"They don't close in. Why don't they close in? "
"Quiet," Merritt ordered hoarsely. He braced his weight and Jim's against the trunk of a tree, listening to the wind soughing through the branches about them. It was quiet again. It always was when they stopped to listen.
Merritt put a hand to his side and pressed, feeling dizzy. How much of what soaked his clothes was rain and how much was blood he did not want to know; but it was hard to walk any more, Jim's half-supported weight an almost intolerable burden. Jim did the best he could. His pale head jerked up as Merritt tightened his grip and he moved obedient to Merrill's direction.

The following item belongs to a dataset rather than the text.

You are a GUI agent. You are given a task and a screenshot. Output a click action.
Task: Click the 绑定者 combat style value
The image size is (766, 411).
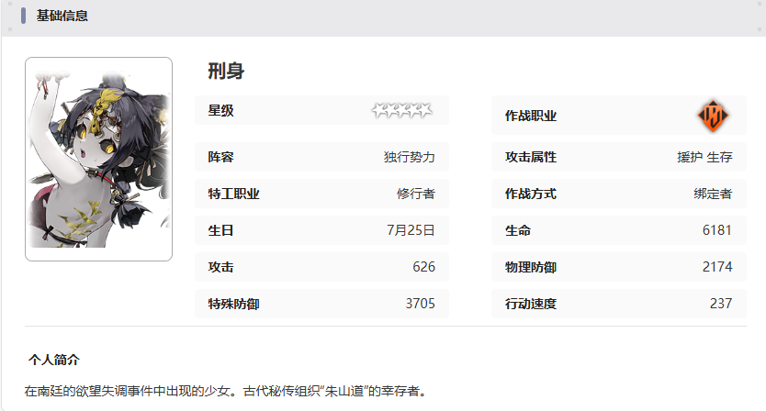pos(713,194)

The small scurrying sound was with them again. Merritt knew he might catch it by surprise if he should stop suddenly now, but it was a game he did not want to win. Their pursuers were amused, perhaps. At least for now the road was free, the station at last close at hand, up that last rise. Perhaps that was what they were waiting for; perhaps the People's sense of humor would let their quarry reach the very edge of safety; or perhaps the People were content to have destroyed the dam and were done for the night. It was no use to surmise their intentions. All that could help was to keep moving until they used their advantage for what they wanted.

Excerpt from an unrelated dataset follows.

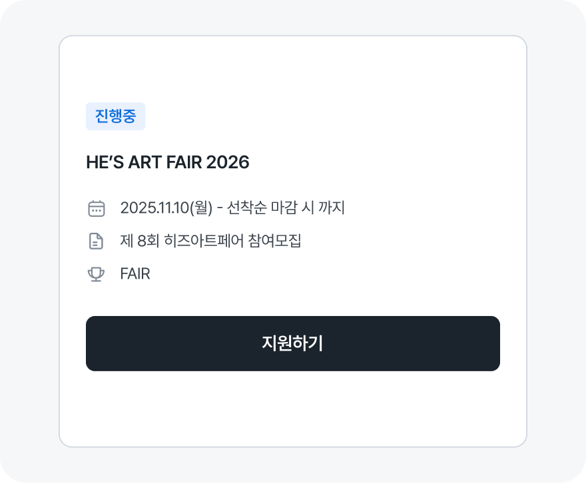Screen dimensions: 586x483
Task: Open the HE'S ART FAIR 2026 title
Action: [x=167, y=162]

The gleam of lights showed through the thinning trees now: ahead of them was the main house wall, the end of their road. Merritt heaved Jim's faltering weight a degree upward.
"Jim. Do you see? Do you see the lights? We've made it."

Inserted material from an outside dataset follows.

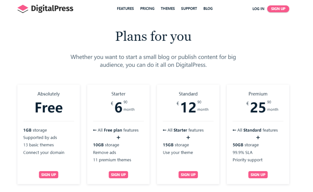Click the plus icon in Starter card
Screen dimensions: 313x192
coord(118,137)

Jim made a sound that seemed to say he understood, and redoubled his efforts. Merritt took a better grip about him and awkwardly, by half-steps and whole, they left the wood and came along the wall, into the circle of the lights, up to the very gates of the yard.
"Who's there?" a sentry hailed them; and by those words roused men from inside, a great stirring about and shouting from inside the gates.
"Merritt and Jim Selby," Merritt shouted up. "Open up, will you? Jim's hurt. He needs help."
The gates swung inward and Merritt started forward, but armed men barred the way, rifles leveled. Merritt stared at them, knees shaking with his own weight and Jim's, and hesitated to let Jim to the ground. He thought that they might fire once Selby was clear; he was ashamed to do it, but he kept Jim upright against him.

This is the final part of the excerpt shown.